On Sunday afternoons we remain inside watching the Patriots play, rather than sunning ourselves in the back yard.

Then the day comes when my husband and his friend winterize the house, draining the water from the pipes to prevent freezing.

The season of sunny summer days and simple pleasures officially ends when my parents lock the door behind them.

As New Englanders, we look forward to the changing seasons in comfy woolen sweaters and welcome the beauty of the colorful fall foliage. But with each passing year, I find it more difficult to leave the summer house behind. I yearn to prolong the season because I know that things will never be the same again.

Eight months’ later when I return to the summer house, the population and landscape will be altered.

Some of our former neighbors will never return again, the for-sale signs placed prominently in the yards of empty houses. Others have already sold their homes, and real estate developers raze the old cottages and construct expensive new homes on the lots or rent the properties to a succession of weekly tenants.

I worry about my aging parents and pray that they’ll have many more years of good health and happy times at the summer house. They tire more easily these days, and the upkeep on the house proves more difficult with each passing season.

And I wonder if this will be the last season for all of us.

Sixty-seven years ago, many of the cottages on this peninsula were destroyed by hurricane winds and rising waters. Will this be the year that Mother Nature unleashes her fury again on our little stretch of coastline?

Sarah Orne Jewett best describes the feelings of separation from a seaside home as the end of the season approaches.

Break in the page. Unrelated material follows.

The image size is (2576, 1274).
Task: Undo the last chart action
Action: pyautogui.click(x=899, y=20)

In “The Country of the Pointed Firs” she writes:

“At last it was the time of late summer, when the house was cool and damp in the morning … There was no autumnal mist on the coast, nor an August fog; instead of these, the sea, the sky, all the long shore line and inland hills, with every bush of bay and every fir-top, gained a deeper color and a sharper clearness. There was something shining in the air, and a kind of luster on the water. The sunshine of a northern summer was coming to its lovely end. The days were few then … and I let each of them slip away unwillingly as a miser spends his coins. At last I had to say goodbye to all my … friends, and my homelike place in the little house, and return to the world in which I feared to find myself a foreigner. There may be restrictions to such a summer’s happiness, but the ease that belongs to simplicity is charming enough to make up for whatever a simple life may lack. When I went in again, the little house had suddenly grown lonely, and my room looked empty as it had the day I came. I and all my belongings had died out of it … So we die before our own eyes; so we see some chapters of our lives come to their natural end.”

With gratefulness I bid farewell to another season. Every weekend throughout the long winter ahead, my husband and I will be drive-by visitors, checking on the summer house.

Then we’ll park our truck at the state beach, shut off the engine, and take in the beauty of our home’s winter face. With hot cups of coffee and tea cradled in our hands, we will plan.

Fogland is the stuff of dreams.

  

1 comment:

  1. Beautiful, Linda. You placed the capstone on summer with grace.